_Data shown_
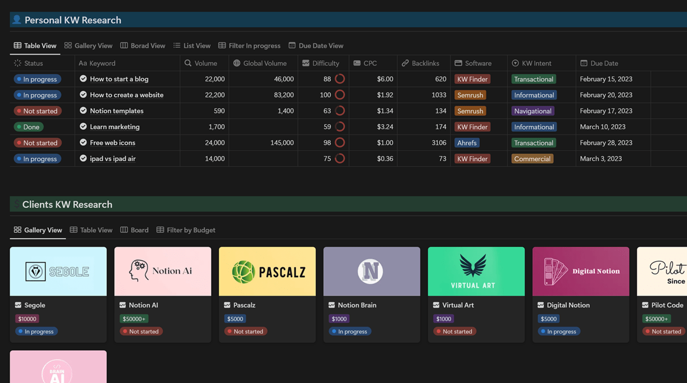The height and width of the screenshot is (383, 687).
Task: Switch to the Due Date View tab
Action: coord(316,46)
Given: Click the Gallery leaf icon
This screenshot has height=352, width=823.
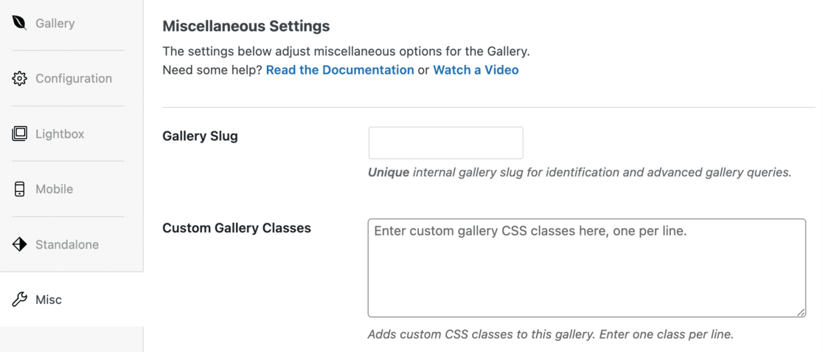Looking at the screenshot, I should click(x=19, y=23).
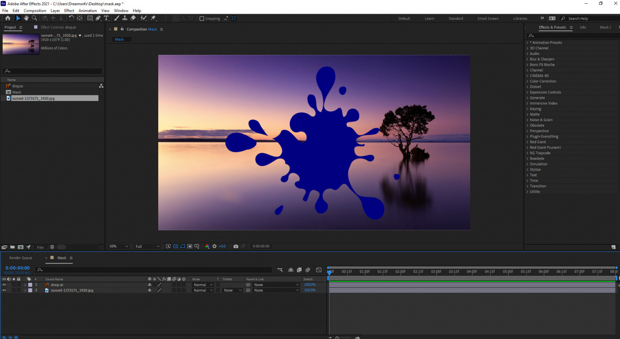Enable the Snapping checkbox

(202, 19)
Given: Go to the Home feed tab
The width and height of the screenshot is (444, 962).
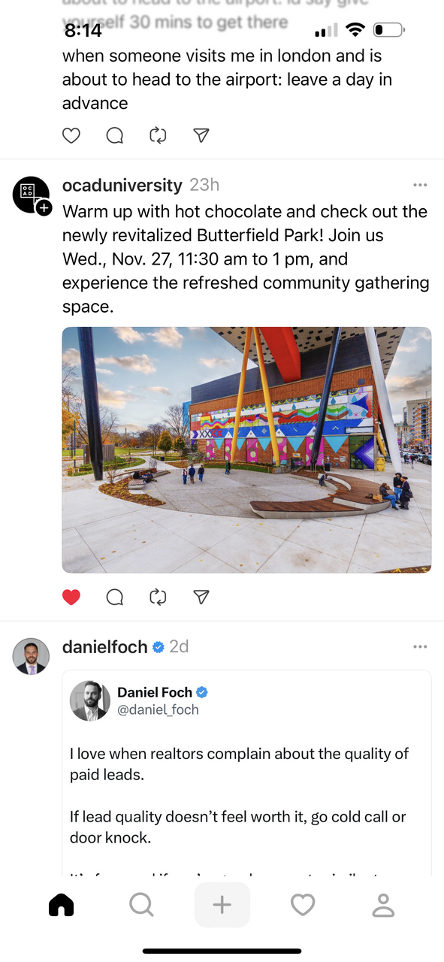Looking at the screenshot, I should pos(62,905).
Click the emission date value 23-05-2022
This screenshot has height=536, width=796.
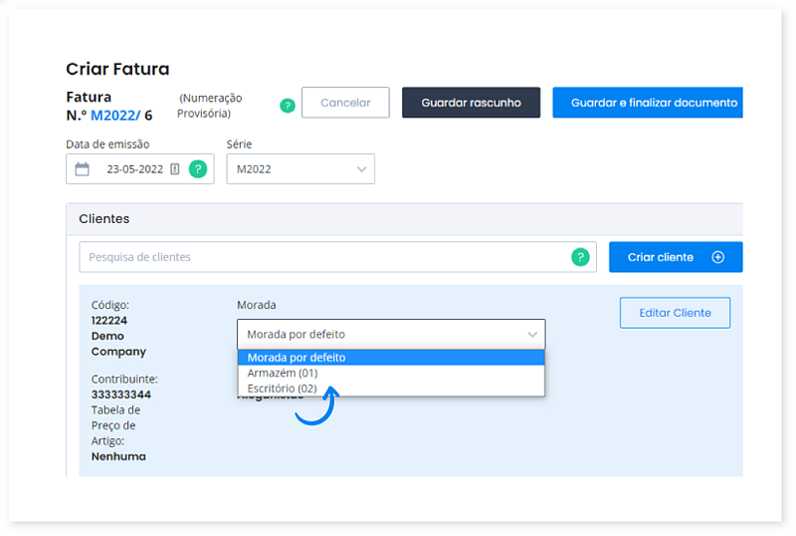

_To be done_
Copy out verbatim the lines from the one containing "Click the emission date value 23-05-2022" through the end of the items, leaving out the pictures.

_Final answer_
Click the emission date value 23-05-2022
This screenshot has height=536, width=796.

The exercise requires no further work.